Marxism is a little tough because for much of the twentieth century you had the split between Soviet and western marxism, where the Soviet branch considered itself properly "scientific" while the western branch engaged with more humanist themes from philosophy. In my opinion the philosophy of science developed in western marxism is much more interesting than the scientism of the Soviets. German philosopher Max Horkheimer's essay "Critical and Traditional Theory" (1937) is a classic and very influential formulation of a western marxist philosophy of science.

I don't know about African American philosophy, but among Latin American philosophers Enrique Ambrosini Dussel has done much to advance a unique perspective on epistemology and philosophy of science. In the English-speaking world his work has been championed by Sandra Harding, who was mentioned by another commenter.


Not sure that it's classified as "Philosophy of Science" but Mackenzie Wark's "A Hacker Manifesto" is pretty darn Marxist ... it even has a red cover :) Here's a 10th-anniversary interview of him by Melissa Gregg: https://lareviewofbooks.org/interview/courting-vectoralists-...

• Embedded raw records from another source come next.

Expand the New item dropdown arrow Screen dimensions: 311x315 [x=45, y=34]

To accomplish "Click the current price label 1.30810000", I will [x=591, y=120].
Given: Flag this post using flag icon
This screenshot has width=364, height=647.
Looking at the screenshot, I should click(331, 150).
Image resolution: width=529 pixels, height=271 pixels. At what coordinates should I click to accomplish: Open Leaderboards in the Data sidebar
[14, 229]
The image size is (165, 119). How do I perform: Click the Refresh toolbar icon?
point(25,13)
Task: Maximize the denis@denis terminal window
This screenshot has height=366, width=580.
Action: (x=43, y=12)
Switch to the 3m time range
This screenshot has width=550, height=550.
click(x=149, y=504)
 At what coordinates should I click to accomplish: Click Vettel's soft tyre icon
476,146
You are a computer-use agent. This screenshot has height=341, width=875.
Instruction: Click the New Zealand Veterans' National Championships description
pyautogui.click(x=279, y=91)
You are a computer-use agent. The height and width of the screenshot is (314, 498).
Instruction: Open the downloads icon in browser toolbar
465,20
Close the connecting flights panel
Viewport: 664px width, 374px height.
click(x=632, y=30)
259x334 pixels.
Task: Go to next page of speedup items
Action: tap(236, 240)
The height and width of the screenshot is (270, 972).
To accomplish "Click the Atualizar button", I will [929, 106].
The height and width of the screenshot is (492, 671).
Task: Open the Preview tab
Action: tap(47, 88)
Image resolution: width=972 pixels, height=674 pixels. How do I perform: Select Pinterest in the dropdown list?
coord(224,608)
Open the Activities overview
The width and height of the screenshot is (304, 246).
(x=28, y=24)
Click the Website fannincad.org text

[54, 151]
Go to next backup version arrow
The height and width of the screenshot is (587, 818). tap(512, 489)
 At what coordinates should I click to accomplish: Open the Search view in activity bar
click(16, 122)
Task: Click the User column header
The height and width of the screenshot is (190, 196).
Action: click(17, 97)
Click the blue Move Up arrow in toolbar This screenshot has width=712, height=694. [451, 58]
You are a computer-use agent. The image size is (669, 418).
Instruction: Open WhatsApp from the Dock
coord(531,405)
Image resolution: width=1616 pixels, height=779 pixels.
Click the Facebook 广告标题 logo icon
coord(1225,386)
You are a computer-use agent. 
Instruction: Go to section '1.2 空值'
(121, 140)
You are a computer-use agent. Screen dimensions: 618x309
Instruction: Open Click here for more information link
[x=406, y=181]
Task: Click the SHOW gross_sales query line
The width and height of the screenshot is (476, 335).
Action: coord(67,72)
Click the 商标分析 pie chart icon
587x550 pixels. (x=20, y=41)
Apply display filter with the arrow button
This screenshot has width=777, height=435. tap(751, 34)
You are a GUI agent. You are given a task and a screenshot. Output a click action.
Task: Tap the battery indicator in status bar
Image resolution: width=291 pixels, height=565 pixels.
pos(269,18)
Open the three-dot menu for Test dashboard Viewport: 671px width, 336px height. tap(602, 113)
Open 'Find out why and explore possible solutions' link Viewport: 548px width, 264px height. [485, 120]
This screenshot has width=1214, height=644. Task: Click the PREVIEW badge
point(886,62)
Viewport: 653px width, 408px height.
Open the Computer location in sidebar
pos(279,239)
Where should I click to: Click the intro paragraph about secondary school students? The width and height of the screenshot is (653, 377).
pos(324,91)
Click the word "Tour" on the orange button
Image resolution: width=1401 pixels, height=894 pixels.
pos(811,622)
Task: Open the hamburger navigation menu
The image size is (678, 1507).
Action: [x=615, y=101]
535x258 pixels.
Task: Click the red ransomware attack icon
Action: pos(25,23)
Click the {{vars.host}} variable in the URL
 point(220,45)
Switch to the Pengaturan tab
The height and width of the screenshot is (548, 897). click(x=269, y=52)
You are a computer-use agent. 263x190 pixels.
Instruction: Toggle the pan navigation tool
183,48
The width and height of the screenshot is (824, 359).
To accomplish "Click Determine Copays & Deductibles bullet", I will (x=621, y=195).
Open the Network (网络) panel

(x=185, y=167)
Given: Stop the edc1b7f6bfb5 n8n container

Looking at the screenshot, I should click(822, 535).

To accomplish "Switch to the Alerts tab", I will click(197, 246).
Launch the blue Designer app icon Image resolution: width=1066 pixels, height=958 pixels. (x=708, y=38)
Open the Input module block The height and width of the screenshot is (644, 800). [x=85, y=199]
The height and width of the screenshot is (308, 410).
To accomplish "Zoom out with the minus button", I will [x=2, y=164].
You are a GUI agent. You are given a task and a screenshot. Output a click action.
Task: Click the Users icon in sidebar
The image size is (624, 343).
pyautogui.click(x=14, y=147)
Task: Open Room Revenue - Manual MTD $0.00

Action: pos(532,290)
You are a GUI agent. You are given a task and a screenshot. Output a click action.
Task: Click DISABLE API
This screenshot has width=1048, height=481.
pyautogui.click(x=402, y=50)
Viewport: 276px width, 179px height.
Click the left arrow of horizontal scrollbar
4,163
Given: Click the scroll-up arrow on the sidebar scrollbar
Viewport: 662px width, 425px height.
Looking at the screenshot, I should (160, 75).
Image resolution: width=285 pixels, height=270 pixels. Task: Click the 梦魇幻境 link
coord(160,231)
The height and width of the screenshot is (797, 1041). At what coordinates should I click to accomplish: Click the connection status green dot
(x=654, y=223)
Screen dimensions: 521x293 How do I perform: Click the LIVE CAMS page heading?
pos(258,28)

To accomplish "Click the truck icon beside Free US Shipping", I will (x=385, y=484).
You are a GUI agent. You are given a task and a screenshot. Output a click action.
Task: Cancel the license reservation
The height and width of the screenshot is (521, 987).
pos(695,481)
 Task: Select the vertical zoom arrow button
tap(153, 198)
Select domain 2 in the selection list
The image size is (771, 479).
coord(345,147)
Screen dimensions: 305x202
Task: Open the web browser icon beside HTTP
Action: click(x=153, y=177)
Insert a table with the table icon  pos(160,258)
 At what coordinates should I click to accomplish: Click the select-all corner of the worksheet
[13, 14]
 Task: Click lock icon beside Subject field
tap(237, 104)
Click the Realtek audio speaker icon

On the African-American perspective, nothing leaps to mind, sorry. Anybody else have suggestions?


Thanks-

I've recently started a 'It is the mark of an educated mind to be able to entertain a thought without accepting it' sort of pursuit- I'm currently stumbling through Lois Tysons' "Critical Theory Today: A User-Friendly Guide"

EDIT: I mean that I'm doing my best to suspend/address whatever judgments I currently have, not immediately discard what I read.


Surely 'It is the mark of an educated mind to be able to entertain a thought without accepting it' is a mark of any competent developer , After all you very often have to entertain competing theories about the inner workings of a program and pretty much everyone involved, users, maintainers, architects, managers, etc., will have a different theory. As a developer you will probably have to be able to discuss all of them without necessarily accepting any.

Unfortunately this does not necessarily require an educated mind.


Thanks for this comment. While trying to track down the source of the quote, I ran into this interesting, if a bit oddly formatted, blog post:

http://publicnoises.blogspot.com/2009/02/aristotle-and-accur...

There are a few good comments there, too, followed by a bunch of me-toos.


Haven't read it but it looks great. And yes, seems like a great exercise to entertain thoughts while suspending judgement.


"Feminist science" is an oxymoron.


I'd say pattern recognition is a very important aspect of science, and intelligence in general, so every ideology who tries to suppress theories for aesthetic or subjective reasons (criticizing something for being "offensive", instead of "false") is fundamentally anti-science, and anti-intelligence.


The obvious counterargument is that every ideology that tries to force theories to be accepted for aesthetic or subjective reasons is just as fundamentally anti-science.

This situation is more complex than these quotes can handle. The most relevant link I have is to http://slatestarcodex.com/2014/12/17/the-toxoplasma-of-rage/, if anything.


Of course, it lacked feminist diversity.